-- start of Records for this exercise --

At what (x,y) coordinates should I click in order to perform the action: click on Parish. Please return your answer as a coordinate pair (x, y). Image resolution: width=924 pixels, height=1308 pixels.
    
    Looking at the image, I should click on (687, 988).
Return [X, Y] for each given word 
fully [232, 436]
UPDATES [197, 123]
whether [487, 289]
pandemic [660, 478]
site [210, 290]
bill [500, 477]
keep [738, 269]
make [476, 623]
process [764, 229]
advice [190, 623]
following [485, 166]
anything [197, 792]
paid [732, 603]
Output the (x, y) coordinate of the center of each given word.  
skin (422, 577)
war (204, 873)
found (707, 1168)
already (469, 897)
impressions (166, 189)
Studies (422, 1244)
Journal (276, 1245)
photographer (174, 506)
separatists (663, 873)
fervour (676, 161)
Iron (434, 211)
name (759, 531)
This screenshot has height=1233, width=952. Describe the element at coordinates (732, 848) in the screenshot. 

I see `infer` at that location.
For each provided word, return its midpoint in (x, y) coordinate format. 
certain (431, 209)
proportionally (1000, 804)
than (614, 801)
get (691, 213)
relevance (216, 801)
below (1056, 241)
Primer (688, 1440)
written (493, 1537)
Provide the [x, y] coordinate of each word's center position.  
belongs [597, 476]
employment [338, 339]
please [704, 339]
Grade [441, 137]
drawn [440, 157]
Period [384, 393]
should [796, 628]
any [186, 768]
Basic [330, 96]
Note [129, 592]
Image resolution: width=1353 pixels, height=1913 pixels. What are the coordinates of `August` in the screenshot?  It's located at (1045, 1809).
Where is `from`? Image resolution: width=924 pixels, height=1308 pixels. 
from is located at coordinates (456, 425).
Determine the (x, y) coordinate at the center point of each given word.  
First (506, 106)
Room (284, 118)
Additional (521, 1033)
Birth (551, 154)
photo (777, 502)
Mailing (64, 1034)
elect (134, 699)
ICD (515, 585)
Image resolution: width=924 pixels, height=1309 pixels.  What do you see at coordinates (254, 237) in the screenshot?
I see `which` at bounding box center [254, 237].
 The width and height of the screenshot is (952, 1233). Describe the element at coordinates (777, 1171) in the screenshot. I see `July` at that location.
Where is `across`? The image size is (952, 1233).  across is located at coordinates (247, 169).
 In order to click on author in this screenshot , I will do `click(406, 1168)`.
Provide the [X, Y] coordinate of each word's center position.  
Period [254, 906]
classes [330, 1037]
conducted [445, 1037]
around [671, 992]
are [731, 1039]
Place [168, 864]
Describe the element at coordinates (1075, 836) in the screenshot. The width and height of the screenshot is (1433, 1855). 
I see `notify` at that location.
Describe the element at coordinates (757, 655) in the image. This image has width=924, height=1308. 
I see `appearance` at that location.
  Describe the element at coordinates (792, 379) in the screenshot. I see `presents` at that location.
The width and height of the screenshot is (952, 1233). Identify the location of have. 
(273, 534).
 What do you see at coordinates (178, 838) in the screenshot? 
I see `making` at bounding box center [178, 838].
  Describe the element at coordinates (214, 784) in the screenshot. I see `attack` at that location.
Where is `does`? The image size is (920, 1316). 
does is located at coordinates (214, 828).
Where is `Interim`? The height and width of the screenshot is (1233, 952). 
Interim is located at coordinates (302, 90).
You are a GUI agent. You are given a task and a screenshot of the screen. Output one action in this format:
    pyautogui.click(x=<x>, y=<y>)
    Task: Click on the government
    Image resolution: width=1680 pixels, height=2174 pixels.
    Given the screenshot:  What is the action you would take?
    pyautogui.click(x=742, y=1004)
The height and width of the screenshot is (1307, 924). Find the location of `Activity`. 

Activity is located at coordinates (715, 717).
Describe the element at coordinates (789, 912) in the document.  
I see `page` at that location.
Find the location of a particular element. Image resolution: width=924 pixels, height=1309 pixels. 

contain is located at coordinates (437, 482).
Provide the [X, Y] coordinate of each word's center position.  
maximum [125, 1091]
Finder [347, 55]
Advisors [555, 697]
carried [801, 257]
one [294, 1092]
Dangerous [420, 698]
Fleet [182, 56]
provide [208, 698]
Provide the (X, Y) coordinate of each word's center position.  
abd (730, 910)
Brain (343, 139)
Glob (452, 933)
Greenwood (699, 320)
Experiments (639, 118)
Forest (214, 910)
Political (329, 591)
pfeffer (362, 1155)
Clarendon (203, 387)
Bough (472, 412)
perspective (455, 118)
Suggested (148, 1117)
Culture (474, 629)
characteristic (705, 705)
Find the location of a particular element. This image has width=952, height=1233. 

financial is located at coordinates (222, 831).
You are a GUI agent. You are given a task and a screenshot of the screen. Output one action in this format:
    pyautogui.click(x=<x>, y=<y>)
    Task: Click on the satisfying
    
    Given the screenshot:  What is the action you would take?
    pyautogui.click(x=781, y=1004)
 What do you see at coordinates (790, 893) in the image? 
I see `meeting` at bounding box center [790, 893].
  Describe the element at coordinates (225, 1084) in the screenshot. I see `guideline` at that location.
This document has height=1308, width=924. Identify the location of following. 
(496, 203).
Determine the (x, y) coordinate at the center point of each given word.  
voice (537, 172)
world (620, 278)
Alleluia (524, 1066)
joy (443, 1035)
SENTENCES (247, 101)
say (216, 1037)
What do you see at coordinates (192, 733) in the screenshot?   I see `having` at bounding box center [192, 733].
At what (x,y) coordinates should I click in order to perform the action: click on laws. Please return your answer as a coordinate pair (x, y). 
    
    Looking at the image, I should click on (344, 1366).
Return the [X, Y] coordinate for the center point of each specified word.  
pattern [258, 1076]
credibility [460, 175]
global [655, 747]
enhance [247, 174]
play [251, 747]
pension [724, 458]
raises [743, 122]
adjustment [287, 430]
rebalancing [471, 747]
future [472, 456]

-- end of Records for this exercise --

## What you have to do
Put every line of the entries above into a JSON list of strings, one string per line, leaving out blank lines.

## Answer for the task
[
  "At what (x,y) coordinates should I click in order to perform the action: click on Parish. Please return your answer as a coordinate pair (x, y). Image resolution: width=924 pixels, height=1308 pixels.",
  "    Looking at the image, I should click on (687, 988).",
  "Return [X, Y] for each given word ",
  "fully [232, 436]",
  "UPDATES [197, 123]",
  "whether [487, 289]",
  "pandemic [660, 478]",
  "site [210, 290]",
  "bill [500, 477]",
  "keep [738, 269]",
  "make [476, 623]",
  "process [764, 229]",
  "advice [190, 623]",
  "following [485, 166]",
  "anything [197, 792]",
  "paid [732, 603]",
  "Output the (x, y) coordinate of the center of each given word.  ",
  "skin (422, 577)",
  "war (204, 873)",
  "found (707, 1168)",
  "already (469, 897)",
  "impressions (166, 189)",
  "Studies (422, 1244)",
  "Journal (276, 1245)",
  "photographer (174, 506)",
  "separatists (663, 873)",
  "fervour (676, 161)",
  "Iron (434, 211)",
  "name (759, 531)",
  "This screenshot has height=1233, width=952. Describe the element at coordinates (732, 848) in the screenshot. ",
  "I see `infer` at that location.",
  "For each provided word, return its midpoint in (x, y) coordinate format. ",
  "certain (431, 209)",
  "proportionally (1000, 804)",
  "than (614, 801)",
  "get (691, 213)",
  "relevance (216, 801)",
  "below (1056, 241)",
  "Primer (688, 1440)",
  "written (493, 1537)",
  "Provide the [x, y] coordinate of each word's center position.  ",
  "belongs [597, 476]",
  "employment [338, 339]",
  "please [704, 339]",
  "Grade [441, 137]",
  "drawn [440, 157]",
  "Period [384, 393]",
  "should [796, 628]",
  "any [186, 768]",
  "Basic [330, 96]",
  "Note [129, 592]",
  "Image resolution: width=1353 pixels, height=1913 pixels. What are the coordinates of `August` in the screenshot?  It's located at (1045, 1809).",
  "Where is `from`? Image resolution: width=924 pixels, height=1308 pixels. ",
  "from is located at coordinates (456, 425).",
  "Determine the (x, y) coordinate at the center point of each given word.  ",
  "First (506, 106)",
  "Room (284, 118)",
  "Additional (521, 1033)",
  "Birth (551, 154)",
  "photo (777, 502)",
  "Mailing (64, 1034)",
  "elect (134, 699)",
  "ICD (515, 585)",
  "Image resolution: width=924 pixels, height=1309 pixels.  What do you see at coordinates (254, 237) in the screenshot?",
  "I see `which` at bounding box center [254, 237].",
  " The width and height of the screenshot is (952, 1233). Describe the element at coordinates (777, 1171) in the screenshot. I see `July` at that location.",
  "Where is `across`? The image size is (952, 1233).  across is located at coordinates (247, 169).",
  " In order to click on author in this screenshot , I will do `click(406, 1168)`.",
  "Provide the [X, Y] coordinate of each word's center position.  ",
  "Period [254, 906]",
  "classes [330, 1037]",
  "conducted [445, 1037]",
  "around [671, 992]",
  "are [731, 1039]",
  "Place [168, 864]",
  "Describe the element at coordinates (1075, 836) in the screenshot. The width and height of the screenshot is (1433, 1855). ",
  "I see `notify` at that location.",
  "Describe the element at coordinates (757, 655) in the image. This image has width=924, height=1308. ",
  "I see `appearance` at that location.",
  "  Describe the element at coordinates (792, 379) in the screenshot. I see `presents` at that location.",
  "The width and height of the screenshot is (952, 1233). Identify the location of have. ",
  "(273, 534).",
  " What do you see at coordinates (178, 838) in the screenshot? ",
  "I see `making` at bounding box center [178, 838].",
  "  Describe the element at coordinates (214, 784) in the screenshot. I see `attack` at that location.",
  "Where is `does`? The image size is (920, 1316). ",
  "does is located at coordinates (214, 828).",
  "Where is `Interim`? The height and width of the screenshot is (1233, 952). ",
  "Interim is located at coordinates (302, 90).",
  "You are a GUI agent. You are given a task and a screenshot of the screen. Output one action in this format:",
  "    pyautogui.click(x=<x>, y=<y>)",
  "    Task: Click on the government",
  "    Image resolution: width=1680 pixels, height=2174 pixels.",
  "    Given the screenshot:  What is the action you would take?",
  "    pyautogui.click(x=742, y=1004)",
  "The height and width of the screenshot is (1307, 924). Find the location of `Activity`. ",
  "Activity is located at coordinates (715, 717).",
  "Describe the element at coordinates (789, 912) in the document.  ",
  "I see `page` at that location.",
  "Find the location of a particular element. Image resolution: width=924 pixels, height=1309 pixels. ",
  "contain is located at coordinates (437, 482).",
  "Provide the [X, Y] coordinate of each word's center position.  ",
  "maximum [125, 1091]",
  "Finder [347, 55]",
  "Advisors [555, 697]",
  "carried [801, 257]",
  "one [294, 1092]",
  "Dangerous [420, 698]",
  "Fleet [182, 56]",
  "provide [208, 698]",
  "Provide the (X, Y) coordinate of each word's center position.  ",
  "abd (730, 910)",
  "Brain (343, 139)",
  "Glob (452, 933)",
  "Greenwood (699, 320)",
  "Experiments (639, 118)",
  "Forest (214, 910)",
  "Political (329, 591)",
  "pfeffer (362, 1155)",
  "Clarendon (203, 387)",
  "Bough (472, 412)",
  "perspective (455, 118)",
  "Suggested (148, 1117)",
  "Culture (474, 629)",
  "characteristic (705, 705)",
  "Find the location of a particular element. This image has width=952, height=1233. ",
  "financial is located at coordinates (222, 831).",
  "You are a GUI agent. You are given a task and a screenshot of the screen. Output one action in this format:",
  "    pyautogui.click(x=<x>, y=<y>)",
  "    Task: Click on the satisfying",
  "    Given the screenshot:  What is the action you would take?",
  "    pyautogui.click(x=781, y=1004)",
  " What do you see at coordinates (790, 893) in the image? ",
  "I see `meeting` at bounding box center [790, 893].",
  "  Describe the element at coordinates (225, 1084) in the screenshot. I see `guideline` at that location.",
  "This document has height=1308, width=924. Identify the location of following. ",
  "(496, 203).",
  "Determine the (x, y) coordinate at the center point of each given word.  ",
  "voice (537, 172)",
  "world (620, 278)",
  "Alleluia (524, 1066)",
  "joy (443, 1035)",
  "SENTENCES (247, 101)",
  "say (216, 1037)",
  "What do you see at coordinates (192, 733) in the screenshot?   I see `having` at bounding box center [192, 733].",
  "At what (x,y) coordinates should I click in order to perform the action: click on laws. Please return your answer as a coordinate pair (x, y). ",
  "    Looking at the image, I should click on (344, 1366).",
  "Return the [X, Y] coordinate for the center point of each specified word.  ",
  "pattern [258, 1076]",
  "credibility [460, 175]",
  "global [655, 747]",
  "enhance [247, 174]",
  "play [251, 747]",
  "pension [724, 458]",
  "raises [743, 122]",
  "adjustment [287, 430]",
  "rebalancing [471, 747]",
  "future [472, 456]"
]